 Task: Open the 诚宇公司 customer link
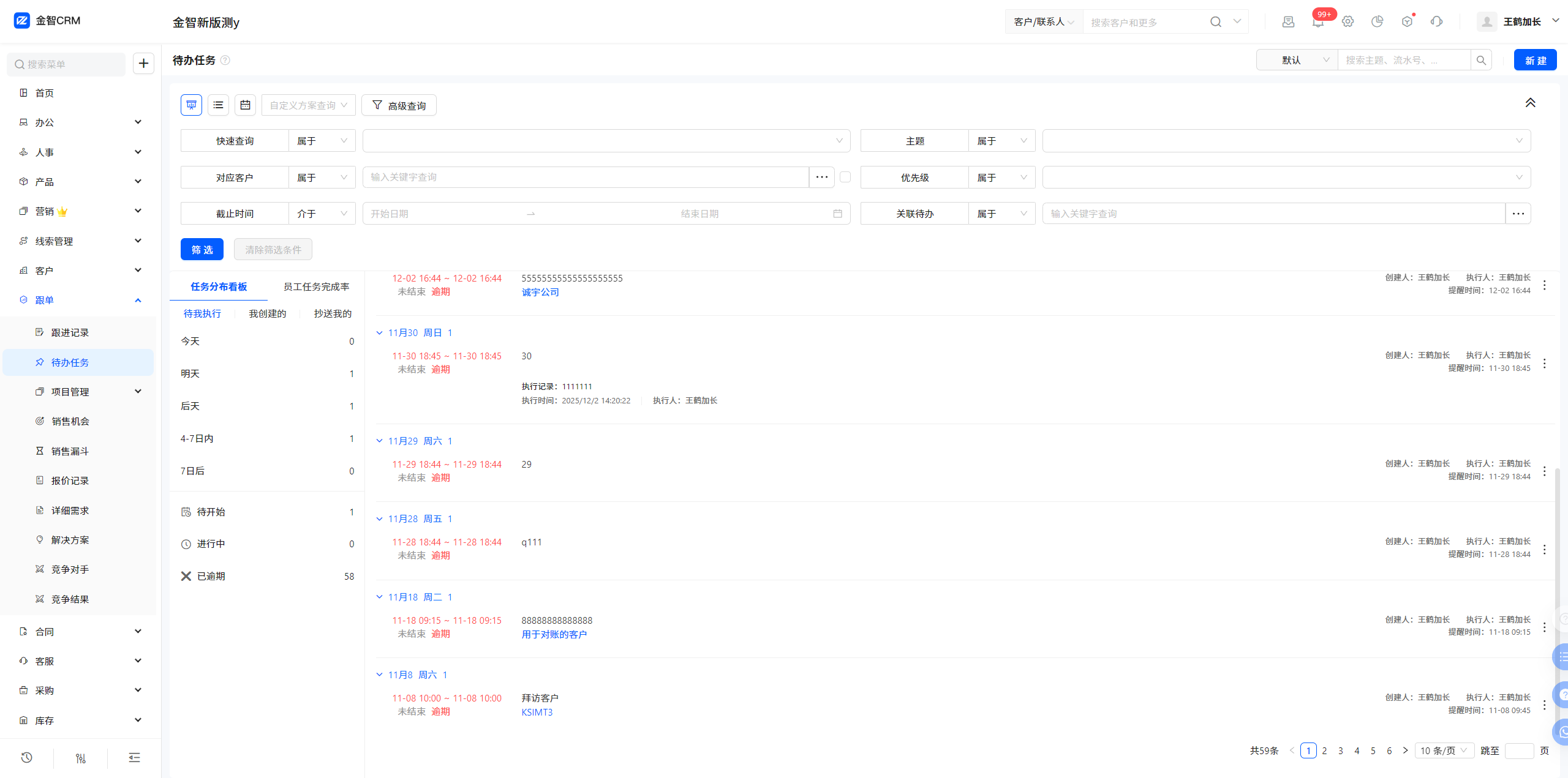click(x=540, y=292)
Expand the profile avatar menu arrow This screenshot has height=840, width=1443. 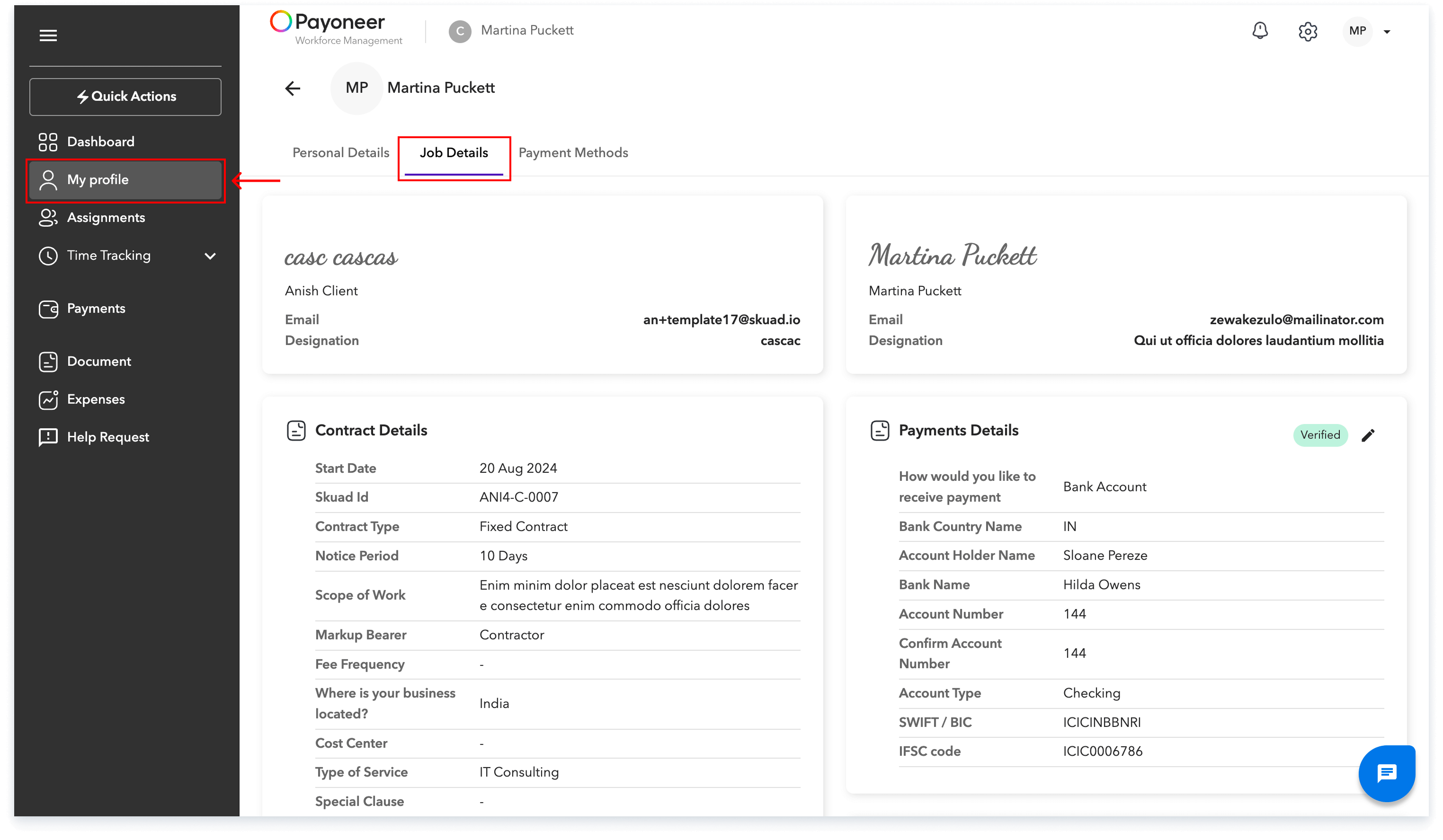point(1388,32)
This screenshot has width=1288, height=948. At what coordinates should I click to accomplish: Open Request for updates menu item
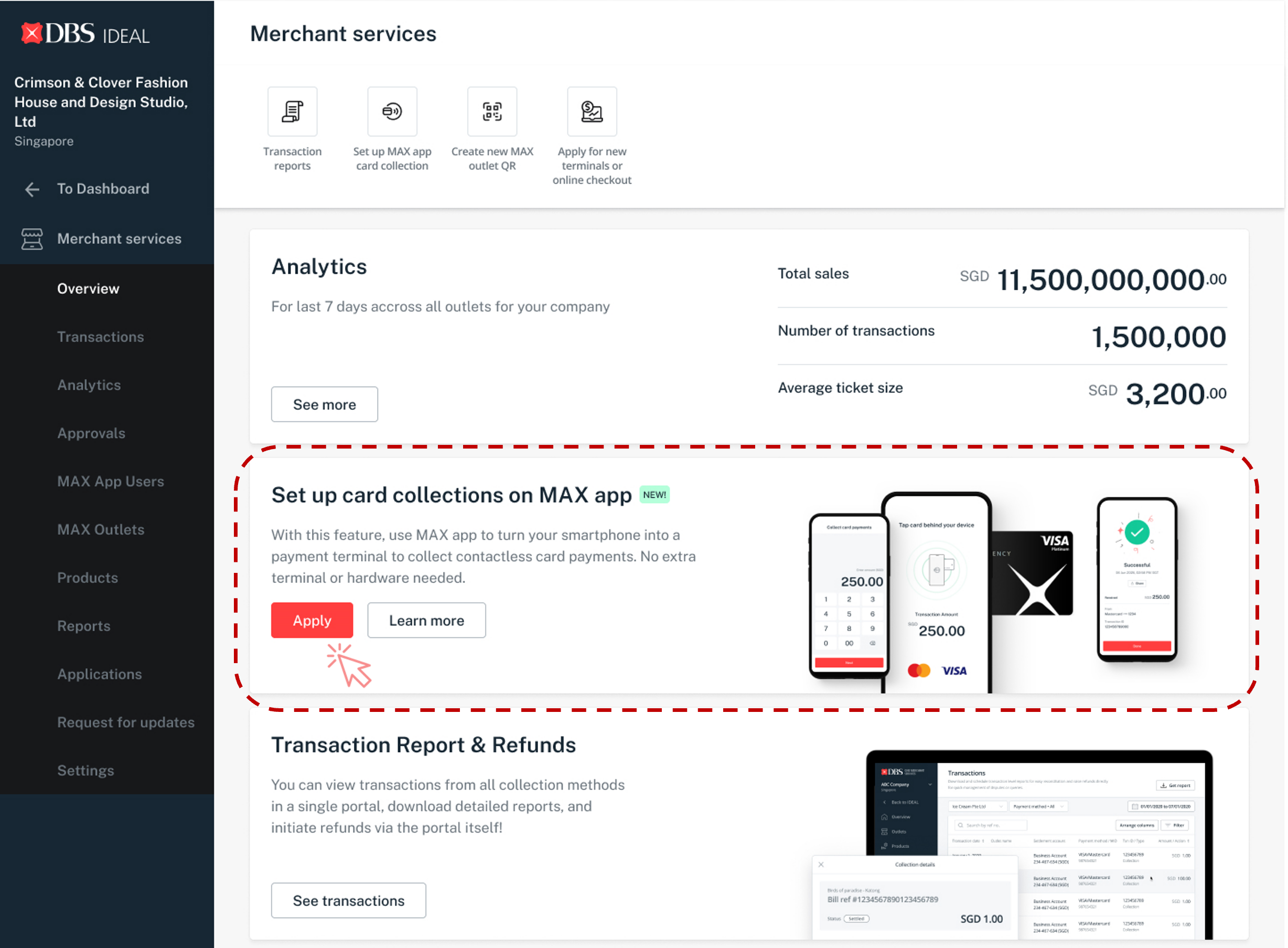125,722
════════════════════
▶ _TASK DIRECTIONS_: Only the lines from the one containing "This screenshot has width=1288, height=948." through the final line of the data are to be written out, exactly as they stand and without pictures.

▶ _TASK RESULT_:
This screenshot has width=1288, height=948. At what coordinates should I click to accomplish: Open Request for updates menu item
125,722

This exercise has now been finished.